The latest 2024 Cyber Insurance Claims Report from Resilience confirms what many security professionals have feared: the biggest threat might be hiding in your vendor relationships, not your network. The findings reveal a seismic shift that’s forcing businesses to rethink their entire approach to cyber risk.
The Surprising Rise of Third-Party Vulnerabilities
Remember when keeping your own digital house in order was enough? Those days are gone. A stunning 31% of all cyber insurance claims this year stemmed from third-party incidents—attacks that didn’t target companies directly but came through their vendors, suppliers, or service providers.
What’s even more eye-opening is the financial impact. For the first time ever, insurers are reporting that 23% of all incurred losses came from these third-party breaches—up from literally 0% last year. This isn’t just a statistical blip; it’s a fundamental transformation in how cyber risk operates.
Ransomware Won’t Go Away (But It’s Changing)
Despite years of heightened awareness and improved defenses, ransomware remains stubbornly persistent, accounting for 61% of claims with losses in 2024. But there’s an important nuance here:
-
43% of these ransomware claims came from direct attacks on companies
-
18% resulted from attacks on vendors that rippled through to their clients
This split highlights how cybercriminals are getting smarter about maximizing their impact—why attack a single company when you can compromise dozens through a shared service provider?
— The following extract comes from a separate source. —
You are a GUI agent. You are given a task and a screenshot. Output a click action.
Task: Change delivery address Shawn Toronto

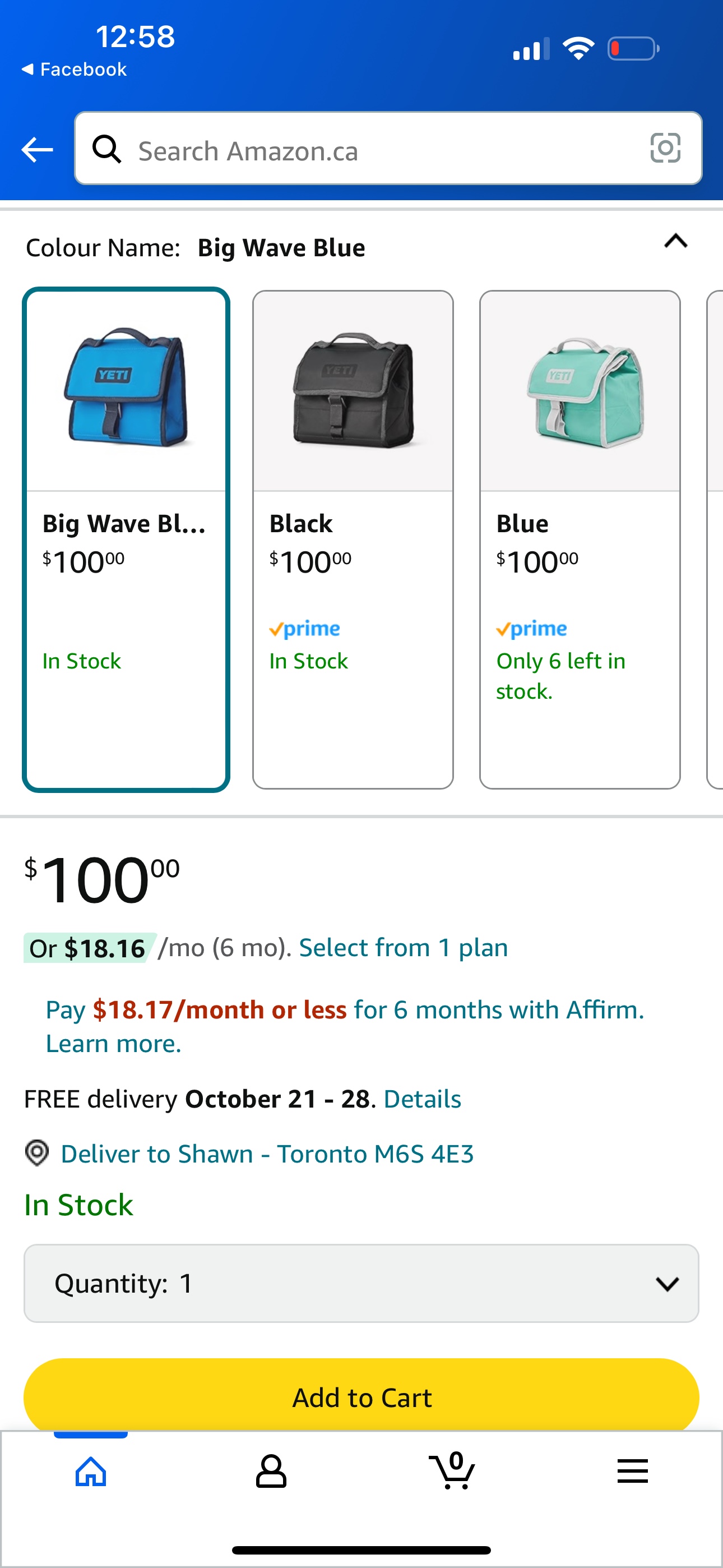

Beyond the Headlines: Other Critical Trends
While third-party risk and ransomware dominate the conversation, the report uncovered several other noteworthy developments:
-
Transfer fraud (think sophisticated payment redirection scams) jumped to 18% of claims, up from 14% last year
-
The transportation, manufacturing, and healthcare sectors faced the highest frequency of claims
-
Healthcare and financial services saw particularly troubling increases in cyber incidents
-
On the positive side, phishing-related claims decreased, suggesting that employee awareness training might finally be paying off
A Shared Problem Requires a Shared Solution
Resilience CEO Vishaal Hariprasad emphasizes a crucial point in the report: cyber risk has become a shared responsibility. His point cuts to the heart of the matter: cyber risk has transformed into a shared responsibility. Your security isn’t just about what happens inside your network perimeter. It’s about the entire ecosystem of partners and providers you rely on.
This reality demands a fresh approach to cybersecurity strategy:
-
Rigorous vetting of third-party security practices before signing contracts
-
Contractual safeguards that establish clear security requirements for vendors
-
Expanded monitoring that looks beyond your network to identify risks in your supply chain
-
Incident response plans that account for scenarios where the breach didn’t start with you
What This Means for Your Cyber Insurance
These shifts are already reshaping the cyber insurance market in tangible ways:
-
Expect policy language to evolve, with more explicit coverage (or exclusions) for third-party incidents
-
Industries with high claim rates may face premium increases
-
Insurers will likely require more evidence of comprehensive risk management, including third-party oversight
-
The definition of “adequate protection” is expanding beyond your own security measures
Taking Action: Protecting Your Business
In light of these findings, here are concrete steps worth considering:
-
Schedule a thorough review of your cyber insurance policy. Does it adequately address third-party risks?
-
Identify your critical vendors and assess their security posture
-
Strengthen your defenses against ransomware and transfer fraud, which continue to drive significant losses
-
Remember that cybersecurity is increasingly a collective effort that spans organizational boundaries
Cybercriminals are already plotting their next move through your vendor network. Staying ahead requires more than just updating your firewall. By understanding these emerging trends and adapting your strategy accordingly, you can better protect your organization in an increasingly interconnected digital world.